Muchova, manco a dirlo, in questa stagione ha giocato pochissimo per via di un’operazione al polso resasi necessaria esattamente un anno fa proprio a New York. Così, la sua classifica recita ora un numero 52 che può ingannare i meno attenti e che non rammentano un lusinghiero best ranking da 8 al mondo. Quelli che oggi danno addosso a Paolini per non aver proseguito la corsa al titolo, manco avesse perso con una carneade qualunque. All’azzurra, tornando per un secondo al match, non è bastato uscire più lesta della rivale dai blocchi di partenza, al punto che, avanti per tre game a uno, ha subito un parziale taglia-gambe di cinque giochi che ha deciso il primo parziale e forse l’intero match. Perché il secondo set, di fatto, Muchova non ha mai dato l’impressione di poterlo perdere, nonostante la consueta garra esibita da Jasmine che, comunque, diventa la giocatrice italiana con il maggior numero di vittorie Slam nell’arco di una sola stagione. Due ottavi e due finali tra le quali la più prestigiosa di tutte, Wimbledon. Hai detto niente.

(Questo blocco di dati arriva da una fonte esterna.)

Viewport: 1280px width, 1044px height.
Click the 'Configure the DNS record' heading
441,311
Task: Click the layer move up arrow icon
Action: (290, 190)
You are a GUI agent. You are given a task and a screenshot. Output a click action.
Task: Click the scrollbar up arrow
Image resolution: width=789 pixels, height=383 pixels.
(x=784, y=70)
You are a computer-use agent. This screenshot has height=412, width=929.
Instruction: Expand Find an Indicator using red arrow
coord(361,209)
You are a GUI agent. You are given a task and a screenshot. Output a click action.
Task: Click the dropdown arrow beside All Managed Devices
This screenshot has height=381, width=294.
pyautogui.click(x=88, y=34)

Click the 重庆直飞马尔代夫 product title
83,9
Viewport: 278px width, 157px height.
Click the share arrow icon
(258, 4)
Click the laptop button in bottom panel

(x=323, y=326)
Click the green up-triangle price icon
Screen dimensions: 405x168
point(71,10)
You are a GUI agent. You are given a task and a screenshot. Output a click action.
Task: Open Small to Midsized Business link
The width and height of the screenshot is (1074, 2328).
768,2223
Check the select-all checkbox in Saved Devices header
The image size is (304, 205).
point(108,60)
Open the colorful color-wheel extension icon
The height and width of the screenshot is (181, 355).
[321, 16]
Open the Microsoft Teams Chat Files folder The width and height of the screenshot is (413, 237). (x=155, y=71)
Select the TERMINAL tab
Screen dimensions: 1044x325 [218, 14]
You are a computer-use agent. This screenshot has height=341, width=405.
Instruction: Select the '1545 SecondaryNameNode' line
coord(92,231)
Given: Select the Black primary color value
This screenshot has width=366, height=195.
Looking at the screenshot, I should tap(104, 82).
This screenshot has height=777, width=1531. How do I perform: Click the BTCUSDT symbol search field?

Inserita nella parte alta di tabellone, il prossimo incontro vedrà Muchova incrociare la racchetta della brasiliana Haddad Maria – nulla di così terribile per essere un quarto di finale – e qualora dovesse prevalere andrebbe forse a testare la qualità della numero uno al mondo, la polacca Swiatek, sul cemento che notoriamente non predilige. Pegula permettendo, altra top player in condizioni super. Siccome sognare non costa nulla, la finalissima, salvo sorprese, la vedrebbe opposta alla devastante Sabalenka che, a differenza sua, con la pallina fa i buchi sul ground ma che potrebbe andare in sofferenza sui binari di un match poco canonico come quello che sa imbastire Karolina. Indipendentemente da tutto ciò che verrà, è non essendo dato sapersi quale potrà essere già domani la sua condizione psicofisica e se si avrà il privilegio di scrivere di un’altra vittoria, il pensiero che nel circus si aggiri una tennista non stereotipata come Muchova è una sensazione rassicurante. Gli déi del tennis, a tempo debito, siamo certi troveranno il modo per dirle grazie. Nel frattempo, noi non ci perdiamo nemmeno un quindici, nello spirito per il quale dietro ad ogni suo colpo ci sia sempre qualcosa da imparare.
In bocca al lupo, Karo. E grazie di cuore anche a Jas, orgoglio di connazionale.